Freedom AND Security – data protection conference at Europol

Freedom AND Security – Killing the zero sum process was the title of this year’s data protection conference organised by the Europol Data Protection Experts Network (EDEN) and the Academy of European Law (ERA). Held at Europol headquarters on 22 and 23 November, the conference took a closer look at topics linking the work of law enforcement and security authorities, and the impact this has on fundamental rights.

In an era of globalized terrorism and ever increasing cybercrime, the use of state-of-the-art investigative techniques and certain forms of surveillance by law enforcement and security services is absolutely crucial to safeguard security. At the same time individuals rightfully attach increasing importance to their right to personal privacy – including in the cyberspace. As a consequence, operations by law enforcement and other security authorities are frequently questioned in terms of data protection compliance. This public debate often follows an “either/or logic” suggesting that we can never have it all: if we turn up freedom, we get less security, and if we turn up security, we get less freedom.

This scenario created the framework in which this year’s EDEN conference brought together 300 law enforcement officials, EDEN specialists, representatives of private industries, NGOs, academia and stakeholders interested in data protection matters in a law enforcement context.

The key topics of the conference covered:

• the right to data protection and privacy;
• risks and opportunity for citizens;
• effects of the General Data Protection Regulation (GDPR) on law enforcement;
• government hacking, data retention, and darknet investigations;
• bridges between intelligence services and law enforcement agencies;
• from law enforcement fiction to future – privacy in the year 2030.

Catherine De Bolle, Europol Executive Director, opened the conference and said: “We don't have to choose freedom or security. There is no need to compromise on individual privacy for the sake of public security. In the fulfilment of our mandate, Europol is working to increase the synergies between these two fundamental rights. We want and need to be innovative in implementing privacy by design. We need to continue the discussion between law enforcement, the private sector and the academic world.”

Wojciech Wiewiórowski, Assistant Supervisor at the European Data Protection Supervisor (EDPS), in his key note speech emphasised that we need to move away from the ‘freedom vs. security’ tune: “There is no privacy without security and no security without privacy.” The Assistant Supervisor highlighted that the possibility of increasing security without decreasing data protection rights also forms the very basis of ‘data protection-by-design’.

Henrik Saugmandsgaard Øe, Advocate General of the European Court of Justice, elaborated relevant case law dealing with the controversial topic of data retention. The European Court of Justice has in fact not considered data retention as non-compliant with the EU Charter of Fundamental Rights by default. The Advocate General in this context referred to pending legal proceedings which will further specify the criteria for a fundamental rights compliant data retention regime.

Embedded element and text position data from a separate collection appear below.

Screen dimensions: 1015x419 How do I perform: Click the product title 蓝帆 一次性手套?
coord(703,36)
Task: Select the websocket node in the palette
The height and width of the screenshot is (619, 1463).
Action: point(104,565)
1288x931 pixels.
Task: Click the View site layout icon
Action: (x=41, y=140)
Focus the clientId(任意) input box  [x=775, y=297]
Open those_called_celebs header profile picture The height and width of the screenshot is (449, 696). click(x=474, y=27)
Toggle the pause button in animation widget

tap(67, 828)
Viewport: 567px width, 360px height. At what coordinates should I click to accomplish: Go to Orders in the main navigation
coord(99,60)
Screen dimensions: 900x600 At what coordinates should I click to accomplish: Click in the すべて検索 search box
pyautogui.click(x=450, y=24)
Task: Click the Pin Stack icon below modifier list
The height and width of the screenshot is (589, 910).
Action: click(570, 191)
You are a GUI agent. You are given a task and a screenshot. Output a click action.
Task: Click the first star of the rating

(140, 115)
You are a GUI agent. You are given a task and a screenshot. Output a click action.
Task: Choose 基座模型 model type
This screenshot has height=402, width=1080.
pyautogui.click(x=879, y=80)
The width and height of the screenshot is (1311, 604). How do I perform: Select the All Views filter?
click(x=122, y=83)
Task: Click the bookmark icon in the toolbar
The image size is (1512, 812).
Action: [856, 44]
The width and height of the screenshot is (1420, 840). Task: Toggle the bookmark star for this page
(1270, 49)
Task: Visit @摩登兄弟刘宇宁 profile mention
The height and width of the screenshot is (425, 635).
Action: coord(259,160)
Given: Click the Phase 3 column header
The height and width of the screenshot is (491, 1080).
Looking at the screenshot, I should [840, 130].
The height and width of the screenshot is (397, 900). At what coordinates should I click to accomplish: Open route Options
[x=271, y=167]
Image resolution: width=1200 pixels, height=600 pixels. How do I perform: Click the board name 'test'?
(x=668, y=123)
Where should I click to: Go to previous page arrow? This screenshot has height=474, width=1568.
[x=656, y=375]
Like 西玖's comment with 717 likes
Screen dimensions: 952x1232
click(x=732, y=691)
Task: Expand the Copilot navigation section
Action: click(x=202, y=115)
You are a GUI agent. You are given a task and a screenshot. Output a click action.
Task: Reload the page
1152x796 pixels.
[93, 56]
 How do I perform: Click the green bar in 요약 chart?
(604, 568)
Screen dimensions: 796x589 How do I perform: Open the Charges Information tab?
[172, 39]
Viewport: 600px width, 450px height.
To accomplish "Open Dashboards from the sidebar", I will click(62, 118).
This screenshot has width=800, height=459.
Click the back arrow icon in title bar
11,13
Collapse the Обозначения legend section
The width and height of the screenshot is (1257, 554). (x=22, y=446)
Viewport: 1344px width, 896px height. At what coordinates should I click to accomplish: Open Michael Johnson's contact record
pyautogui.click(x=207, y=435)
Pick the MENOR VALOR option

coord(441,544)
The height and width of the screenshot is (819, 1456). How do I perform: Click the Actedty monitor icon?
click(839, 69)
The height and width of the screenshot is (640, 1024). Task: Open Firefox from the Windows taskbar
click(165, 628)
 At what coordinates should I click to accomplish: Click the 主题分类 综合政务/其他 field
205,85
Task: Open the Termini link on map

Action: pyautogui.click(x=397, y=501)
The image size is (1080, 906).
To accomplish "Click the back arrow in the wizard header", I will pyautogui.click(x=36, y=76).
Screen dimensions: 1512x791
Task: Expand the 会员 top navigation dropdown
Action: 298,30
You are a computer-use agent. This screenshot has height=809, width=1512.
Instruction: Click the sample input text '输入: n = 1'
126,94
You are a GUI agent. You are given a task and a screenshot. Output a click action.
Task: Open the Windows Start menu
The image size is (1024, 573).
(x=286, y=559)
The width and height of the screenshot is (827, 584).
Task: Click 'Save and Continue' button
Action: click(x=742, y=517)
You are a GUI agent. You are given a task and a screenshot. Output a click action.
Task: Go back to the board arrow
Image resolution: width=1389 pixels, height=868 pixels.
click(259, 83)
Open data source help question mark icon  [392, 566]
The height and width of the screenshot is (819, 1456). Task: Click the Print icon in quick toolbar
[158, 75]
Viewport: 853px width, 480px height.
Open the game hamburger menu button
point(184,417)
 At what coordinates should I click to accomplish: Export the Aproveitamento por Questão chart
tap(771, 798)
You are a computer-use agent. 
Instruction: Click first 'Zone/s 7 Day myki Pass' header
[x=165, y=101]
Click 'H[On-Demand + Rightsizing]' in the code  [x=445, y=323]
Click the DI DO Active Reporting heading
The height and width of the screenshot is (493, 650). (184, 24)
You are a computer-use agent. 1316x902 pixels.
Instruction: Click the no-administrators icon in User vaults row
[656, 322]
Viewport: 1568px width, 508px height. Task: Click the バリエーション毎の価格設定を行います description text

Due to the high visibility of speakers from different sectors all over the world, the conference represented a great opportunity for stakeholders interested in data protection matters. By discussing the impact that the processing of data in an interconnected and borderless cyber-world has for both the fundamental rights of citizens and the world of law enforcement and security authorities, the conference aimed to overcome the perceived contradiction between freedom and security.

This year’s EDEN conference followed the success of its 2016 predecessor, Privacy in the Digital Age of Encryption and Anonymity Online.